Blank Single Layer (SL) DVDs can only hold 4.7GB of data so I had a big problem. To split the film in iMovie and re-export it to iDVD would have taken absolutely ages. My only option was to buy a blank Double Layer (DL) DVD which annoyingly, are only sold in packs around where I live. So I ended up paying almost $20 just to use one disc. The problems didn’t stop there either. In fact, they only just began so here’s a few tips that I hope might be able to help you if you’ve found yourself in the same situation.
Check DVD Player compatibility – For some strange reason, many DVD players can’t even play DVD Double Layer disks and this includes new players too. If you’re burning your project as a gift like I was, make sure you find out whether the recipients DVD player can play DL discs.

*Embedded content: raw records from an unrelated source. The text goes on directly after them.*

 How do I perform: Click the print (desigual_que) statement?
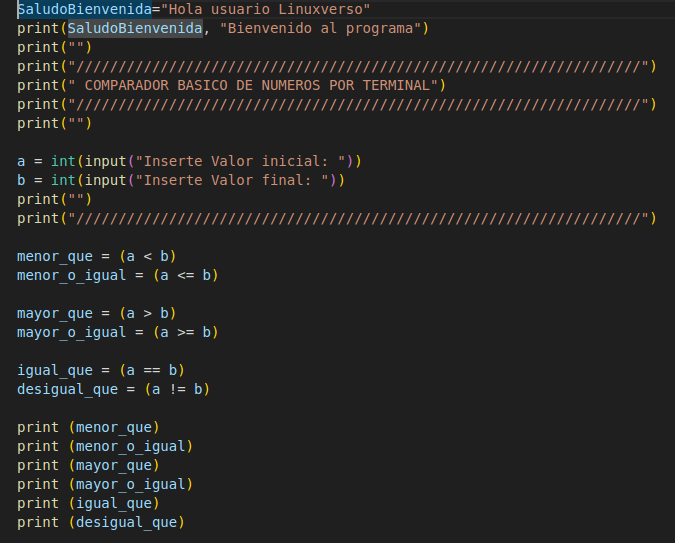[x=101, y=522]
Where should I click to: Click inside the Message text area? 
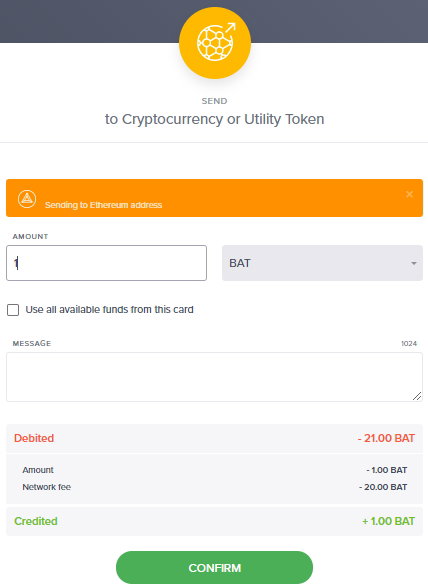[x=214, y=377]
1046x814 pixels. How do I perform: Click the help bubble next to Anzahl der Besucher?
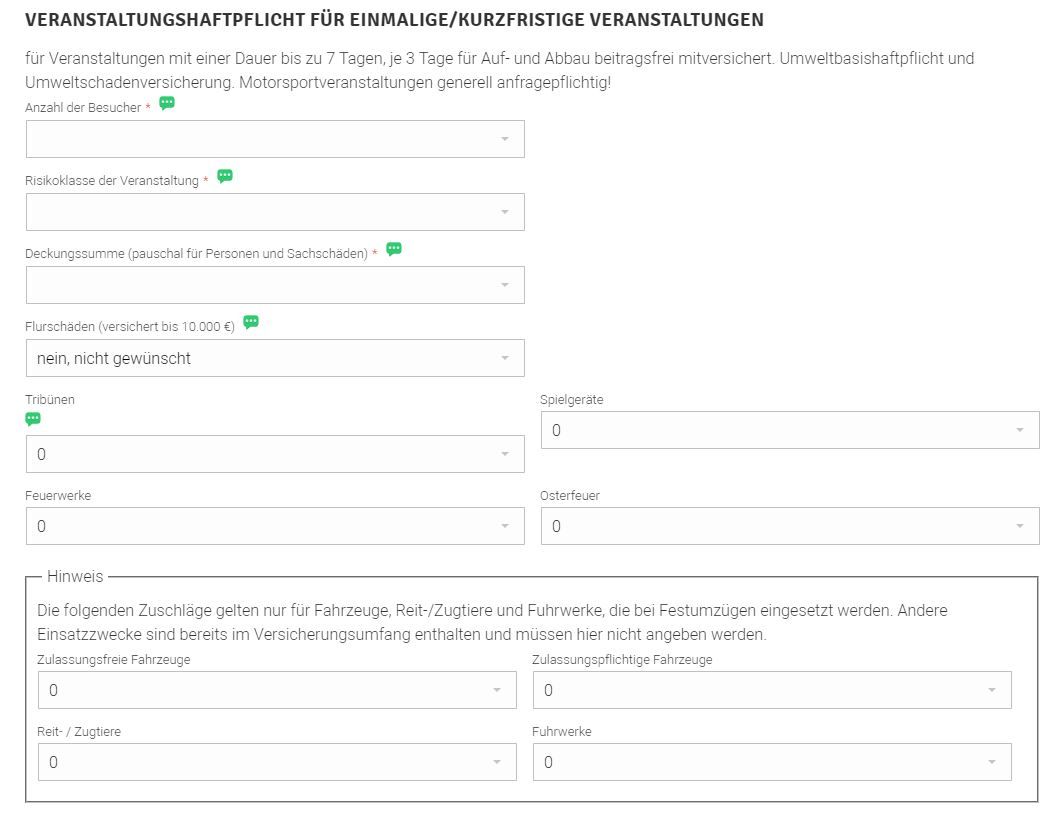point(167,103)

Clear some hard drive space – To export a project such as mine to iDVD required around 15GB of free hard drive space to work. In addition, iDVD required another 15GB to burn the movie. When you do finally come to the point where you burn your movie, iDVD will warn you how much disk space it needs to burn.
Burn at a slow speed – After about 7 hours of rendering the project for burning, iDVD informed me that there had been a “Multiplexer Error” during formatting and the project was unable to burn. A Google search revealed that many other users had experienced the same problem but explanations varied from lack of hard disk space to dodgy DVDs.
I finally discovered that the problem is solved simply by burning at a slower speed. in iDVDs advanced preferences, de-select the option “Burn at maximum speed” and select one of the lower ones (4x speed worked for me).
Lower the encoding quality in iDVD – There are three rather confusing encoding settings in iDVD’s “Project Info” settings – Best Performance, High Quality and Professional Quality. It seems that Best Performance takes up the most disk space, while High Quality and Professional Quality take up a few gigabytes less. By changing to High Quality or Professional, you may be able to fit a large movie onto a Single Layer disk.
The colored bar indicates the final output quality – the more green the better basically. If the bar is coloured red towards the end, it may mean that the quality of your movie is degraded.
Go make a big cup of tea – Or make that several cups because your project is going to take a lot of time to render and burn. Mine took around 9 hours and that was just under 8GB. This consumes a huge amount of processing power too so it’s best not use your Mac during this time if you can help it.